O sindicato dos trabalhadores também teme a tramitação no Legislativo. Antônio Camargo, presidente do Sindifogos, diz que, "em toda família de Santo Antônio do Monte, pelo menos uma pessoa está envolvida na produção de foguetes" e que, apesar dos acidentes de trabalho, essa é a principal fonte de emprego em toda a região.

Se ficasse mais difícil produzir, vender ou usar fogos no Brasil, o principal beneficiado seria a China.
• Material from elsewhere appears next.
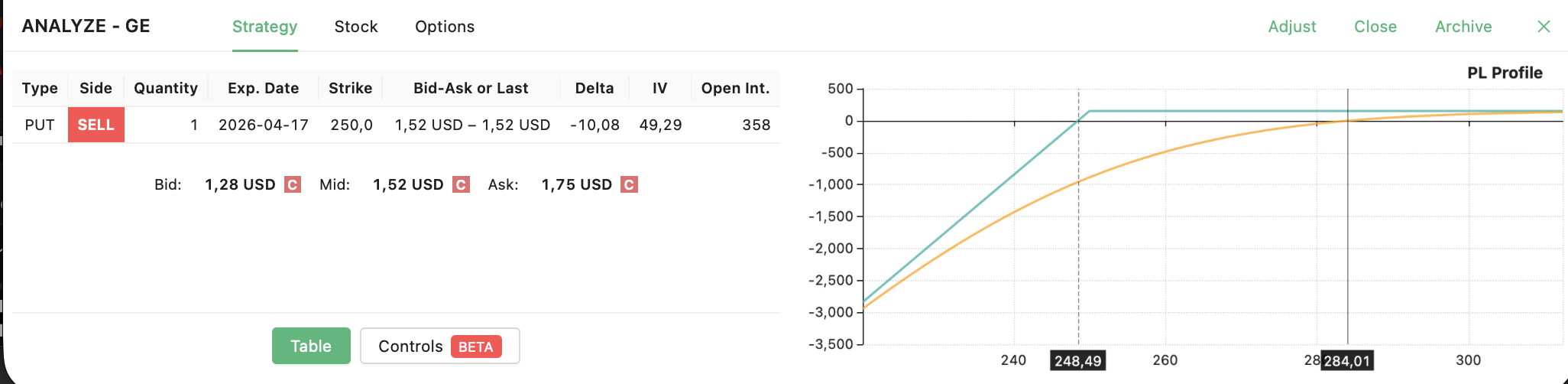Viewport: 1568px width, 384px height.
Task: Click the Close position link
Action: tap(1375, 27)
Como em outros setores, os chineses abocanham parte do mercado nacional e pretendem ganhar o Paraguai, um dos principais importadores do Brasil.

- As pessoas soltam fogos quando estão contentes, quando querem comemorar algo. Isso já é uma tradição. Não vai mudar - diz Silva.

Para defender os interesses da cidade, os trabalhadores e empresários da cidade apostam suas fichas no deputado federal Domingos Sávio (PSDB-MG), eleito com forte apoio da região.

Sávio crê que proibir a produção de fogos seria ir contra uma tradição cultural. Para ele, cidades como Santo Antônio do Monte enfrentariam graves dificuldades econômicas. Ele vê outro efeito de uma possível aprovação de medidas restritivas à fabricação, ao comércio e ao uso de fogos: o incentivo à clandestinidade, aumentando riscos tanto para o trabalhador quando para o consumidor.

O deputada apoia uma lei que eleva a segurança na fabricação e comercialização de "foguetes" - projeto de lei proposto pelo senador Ciro Miranda em 2013. A proposta, diz, é resultado de um consenso entre a Federação das Indústrias de Minas Gerais (Fiemg) e os sindicatos, com a participação do Exército e da Secretaria de Segurança Pública do estado.